December 06, 2011 14:22 IST

Prime Minister Yusuf Raza Gilani has summoned envoys in key world capitals for a meeting to review Pakistan's strategy on important foreign policy issues like the war on terrorism and relations with countries like the United States and India.

Pakistan's envoys to the US, India, Afghanistan and several European countries are among those who have been asked to provide recommendations for forming strategies in the wake of the cross-border North Atlantic Treaty Organistaion attack in November that killed 24 Pakistani soldiers, official sources said.

Gilani had said during an interaction with reporters in Lahore on Sunday that his government plans to revise its policies on key national and outstanding issues, including relations with the US, the war on terror and the Kashmir issue.

The government will revise the "terms of engagement" for these issues, including policies framed during the regime of former military ruler Pervez Musharraf, Gilani said.

He said the review would cover key issues like Pakistan's role in the war on terror and the country's cooperation with the US and NATO.

The change in policy had become necessary in the aftermath of the NATO air strike on November 26, he said.

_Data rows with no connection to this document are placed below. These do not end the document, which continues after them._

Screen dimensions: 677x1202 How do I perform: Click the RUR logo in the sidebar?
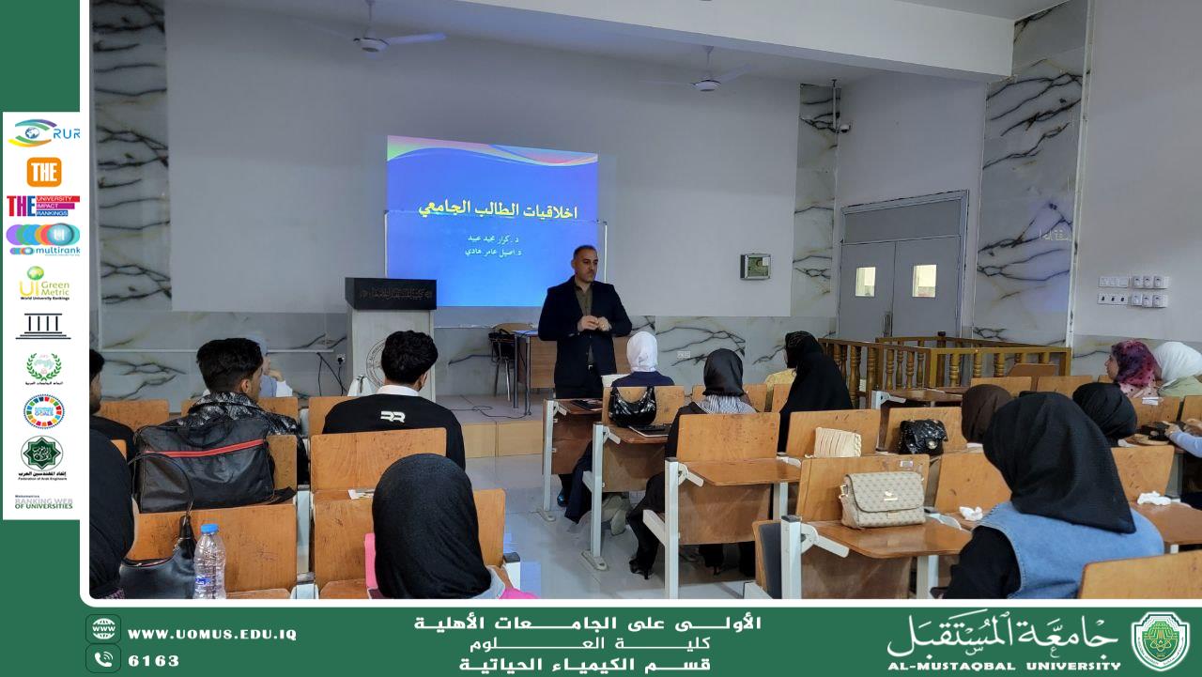(43, 133)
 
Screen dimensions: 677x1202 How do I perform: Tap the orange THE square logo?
(43, 172)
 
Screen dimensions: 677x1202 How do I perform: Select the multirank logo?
(43, 238)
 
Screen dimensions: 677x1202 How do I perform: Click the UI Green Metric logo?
(43, 283)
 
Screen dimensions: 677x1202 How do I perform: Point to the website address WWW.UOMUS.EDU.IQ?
(211, 635)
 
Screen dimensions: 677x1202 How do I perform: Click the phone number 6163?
(153, 660)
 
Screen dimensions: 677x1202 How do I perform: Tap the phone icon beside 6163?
(103, 659)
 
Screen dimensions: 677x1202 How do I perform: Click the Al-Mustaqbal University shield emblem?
(1160, 640)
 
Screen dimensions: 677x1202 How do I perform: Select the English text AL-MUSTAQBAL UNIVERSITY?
(1003, 665)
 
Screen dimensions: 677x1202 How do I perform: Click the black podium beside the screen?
(390, 293)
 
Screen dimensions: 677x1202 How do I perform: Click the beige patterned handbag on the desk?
(882, 498)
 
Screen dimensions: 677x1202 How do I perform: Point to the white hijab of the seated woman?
(642, 351)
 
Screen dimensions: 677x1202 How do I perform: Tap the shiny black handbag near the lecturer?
(632, 406)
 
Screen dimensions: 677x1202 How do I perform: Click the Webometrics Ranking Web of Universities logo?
(43, 503)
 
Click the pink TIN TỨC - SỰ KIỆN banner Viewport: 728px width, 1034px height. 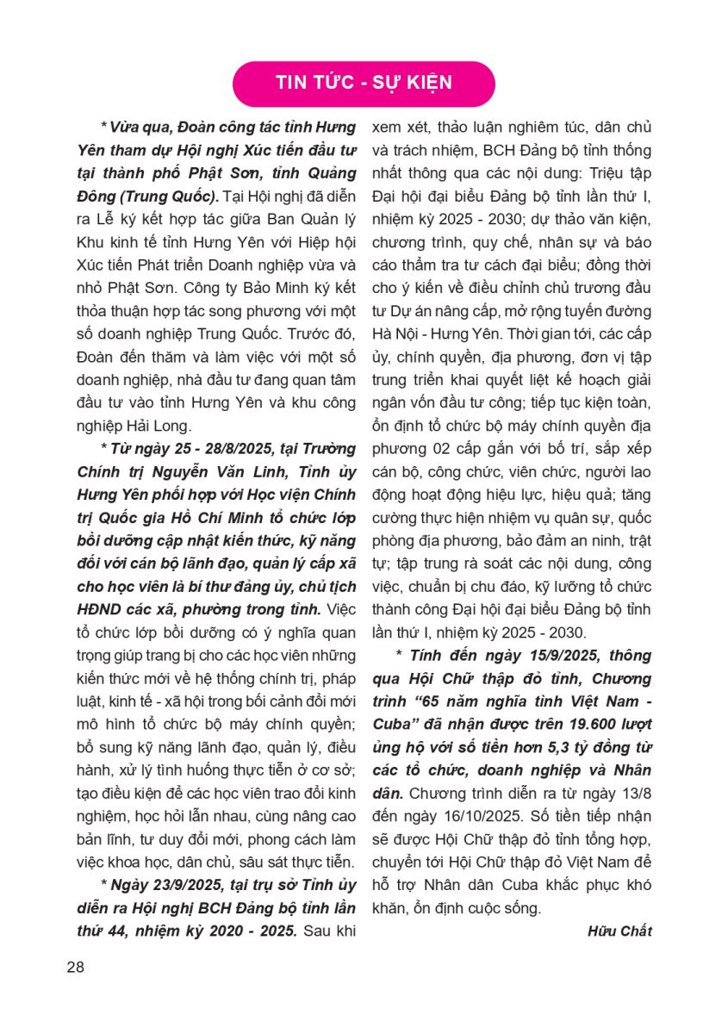[364, 83]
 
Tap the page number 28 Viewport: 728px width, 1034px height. [75, 966]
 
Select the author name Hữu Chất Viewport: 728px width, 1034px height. [619, 931]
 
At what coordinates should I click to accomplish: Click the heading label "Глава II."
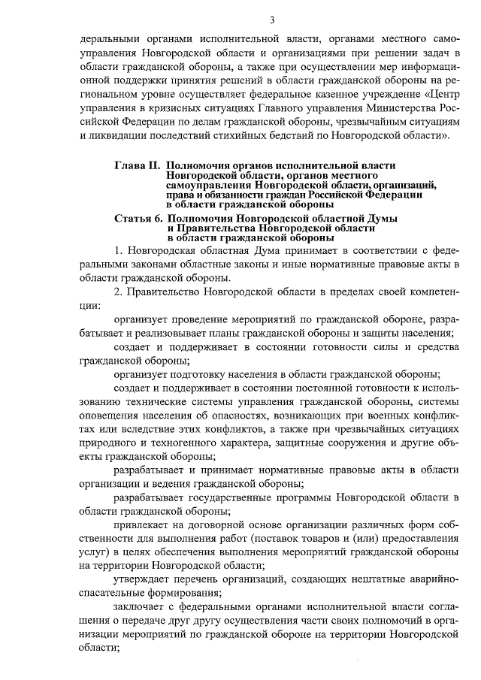pyautogui.click(x=138, y=165)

Gilani has summoned Pakistani envoys in some 15 significant world capitals for the planned meeting that will review the country's strategy for key foreign policy issues, the sources said.

The meeting is expected to be held next week.

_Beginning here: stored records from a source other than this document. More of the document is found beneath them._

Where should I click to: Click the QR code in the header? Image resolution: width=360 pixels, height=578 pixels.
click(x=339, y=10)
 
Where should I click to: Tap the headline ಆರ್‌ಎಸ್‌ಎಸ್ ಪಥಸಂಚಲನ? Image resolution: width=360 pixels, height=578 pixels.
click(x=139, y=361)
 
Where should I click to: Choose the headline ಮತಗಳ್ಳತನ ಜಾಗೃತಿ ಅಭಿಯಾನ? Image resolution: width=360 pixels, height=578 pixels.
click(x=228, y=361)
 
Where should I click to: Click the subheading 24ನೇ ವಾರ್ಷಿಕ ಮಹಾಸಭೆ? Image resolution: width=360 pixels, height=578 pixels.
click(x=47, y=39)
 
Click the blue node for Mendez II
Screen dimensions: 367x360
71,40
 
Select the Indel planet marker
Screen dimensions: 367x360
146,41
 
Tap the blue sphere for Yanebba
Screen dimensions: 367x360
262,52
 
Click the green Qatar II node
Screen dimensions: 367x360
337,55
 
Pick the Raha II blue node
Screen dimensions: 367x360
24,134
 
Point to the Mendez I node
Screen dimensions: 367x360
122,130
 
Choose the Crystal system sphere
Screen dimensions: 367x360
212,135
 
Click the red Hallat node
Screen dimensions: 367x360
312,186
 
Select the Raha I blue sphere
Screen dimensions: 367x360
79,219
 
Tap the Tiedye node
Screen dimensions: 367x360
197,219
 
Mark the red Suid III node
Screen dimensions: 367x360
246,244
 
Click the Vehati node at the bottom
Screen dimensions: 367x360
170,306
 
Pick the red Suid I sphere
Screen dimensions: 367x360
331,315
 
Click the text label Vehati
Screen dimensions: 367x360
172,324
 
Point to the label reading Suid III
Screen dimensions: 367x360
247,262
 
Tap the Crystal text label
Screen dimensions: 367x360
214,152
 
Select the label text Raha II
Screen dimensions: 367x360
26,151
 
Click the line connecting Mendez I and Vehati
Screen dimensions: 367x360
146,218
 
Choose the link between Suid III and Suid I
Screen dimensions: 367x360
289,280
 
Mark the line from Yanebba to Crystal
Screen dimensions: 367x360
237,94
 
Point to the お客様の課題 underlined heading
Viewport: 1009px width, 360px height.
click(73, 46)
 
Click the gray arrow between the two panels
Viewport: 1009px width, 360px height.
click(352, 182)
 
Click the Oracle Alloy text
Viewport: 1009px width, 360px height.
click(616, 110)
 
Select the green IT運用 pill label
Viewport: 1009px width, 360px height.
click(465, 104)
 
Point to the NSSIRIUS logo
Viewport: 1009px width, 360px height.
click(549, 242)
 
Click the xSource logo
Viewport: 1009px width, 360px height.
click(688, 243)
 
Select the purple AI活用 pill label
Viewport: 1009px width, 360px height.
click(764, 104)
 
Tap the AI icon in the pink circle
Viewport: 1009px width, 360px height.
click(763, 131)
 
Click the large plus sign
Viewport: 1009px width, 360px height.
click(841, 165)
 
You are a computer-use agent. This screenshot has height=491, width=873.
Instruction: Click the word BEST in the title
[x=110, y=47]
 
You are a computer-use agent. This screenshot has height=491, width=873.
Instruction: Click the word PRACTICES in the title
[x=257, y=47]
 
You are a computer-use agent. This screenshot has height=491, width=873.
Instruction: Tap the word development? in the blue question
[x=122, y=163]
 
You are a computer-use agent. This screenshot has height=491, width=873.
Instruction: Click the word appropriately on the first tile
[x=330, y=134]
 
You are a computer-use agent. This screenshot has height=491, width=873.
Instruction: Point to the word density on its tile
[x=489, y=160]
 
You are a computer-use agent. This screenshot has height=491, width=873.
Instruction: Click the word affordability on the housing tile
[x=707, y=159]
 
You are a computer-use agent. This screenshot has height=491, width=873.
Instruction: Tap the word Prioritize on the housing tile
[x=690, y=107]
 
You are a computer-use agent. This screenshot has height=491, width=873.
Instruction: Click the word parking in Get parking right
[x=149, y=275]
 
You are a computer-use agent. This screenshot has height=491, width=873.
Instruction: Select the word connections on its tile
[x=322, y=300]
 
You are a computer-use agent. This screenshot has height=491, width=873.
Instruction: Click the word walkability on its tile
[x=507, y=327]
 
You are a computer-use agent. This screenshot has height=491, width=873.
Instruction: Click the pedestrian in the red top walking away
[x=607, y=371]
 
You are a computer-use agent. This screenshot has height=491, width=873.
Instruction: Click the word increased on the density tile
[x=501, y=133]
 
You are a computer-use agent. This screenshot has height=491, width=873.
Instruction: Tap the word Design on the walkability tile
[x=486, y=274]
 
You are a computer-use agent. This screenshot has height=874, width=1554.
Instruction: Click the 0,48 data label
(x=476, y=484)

The envoys are expected to provide feedback to Gilani on how the world community has perceived Pakistan's response to the NATO air strike.

The meeting with the envoys will be held ahead of a joint session of both houses of parliament that will focus on relations with the US after the NATO attack.

Pakistan's envoys to China, India, Russia, France, Britain, Saudi Arabia, Afghanistan, the United Nations and Germany are expected to attend the meeting.

Some retired diplomats are also being consulted regarding the review of strategy for key foreign policy issues.

Responding angrily to the NATO attack, Pakistan had closed all routes used to transport supplies to American and allied forces in Afghanistan and asked the US to vacate Shamsi airbase, reportedly used by Central Intelligence Agency-operated drones, by December 11.

Prime Minister Gilani has said his government will frame new "terms of engagement' for the war on terrorism and ties with the US and NATO.

The NATO attack has put fresh strain on the uneasy alliance between the US and Pakistan.

Bilateral ties have been hit by a series of events this year, including the killing of two Pakistani men linked to an intelligence agency by CIA contractor Raymond Davis and the US military raid that killed Osama bin Laden in May.

Pakistan stayed away from the Bonn Conference on Afghanistan on Monday to protest the NATO attack, raising questions about efforts aimed at peace and reconciliation in Afghanistan.

Analysts believe Pakistan's call for new "terms of engagement" for future ties with the US are part of a push by the military establishment to ensure a key role for itself in the endgame in Afghanistan.